Fast approximation of matrix coherence and statistical leverage

TL;DR

This paper introduces a fast randomized algorithm to approximate statistical leverage scores and coherence of large matrices, significantly reducing computational complexity for applications in matrix approximation and data analysis.

Contribution

The paper presents a novel $O(nd \, \log n)$ time randomized algorithm for relative-error approximation of leverage scores, improving over the traditional $O(nd^2)$ approach.

Findings

Algorithm achieves relative-error approximations efficiently.

Extends to cross-leverage scores and streaming data.

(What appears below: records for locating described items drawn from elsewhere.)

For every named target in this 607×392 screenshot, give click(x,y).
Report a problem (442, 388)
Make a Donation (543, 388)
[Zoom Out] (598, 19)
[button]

Applicable to matrices with $n \approx d$.

Abstract

The statistical leverage scores of a matrix $A$ are the squared row-norms of the matrix containing its (top) left singular vectors and the coherence is the largest leverage score. These quantities are of interest in recently-popular problems such as matrix completion and Nystr\"{o}m-based low-rank matrix approximation as well as in large-scale statistical data analysis applications more generally; moreover, they are of interest since they define the key structural nonuniformity that must be dealt with in developing fast randomized matrix algorithms. Our main result is a randomized algorithm that takes as input an arbitrary $n \times d$ matrix $A$, with $n \gg d$, and that returns as output relative-error approximations to all $n$ of the statistical leverage scores. The proposed algorithm runs (under assumptions on the precise values of $n$ and $d$) in $O(n d \log n)$ time, as opposed to the $O(nd^2)$ time required by the na\"{i}ve algorithm that involves computing an orthogonal basis for the range of $A$. Our analysis may be viewed in terms of computing a relative-error approximation to an underconstrained least-squares approximation problem, or, relatedly, it may be viewed as an application of Johnson-Lindenstrauss type ideas. Several practically-important extensions of our basic result are also described, including the approximation of so-called cross-leverage scores, the extension of these ideas to matrices with $n \approx d$, and the extension to streaming environments.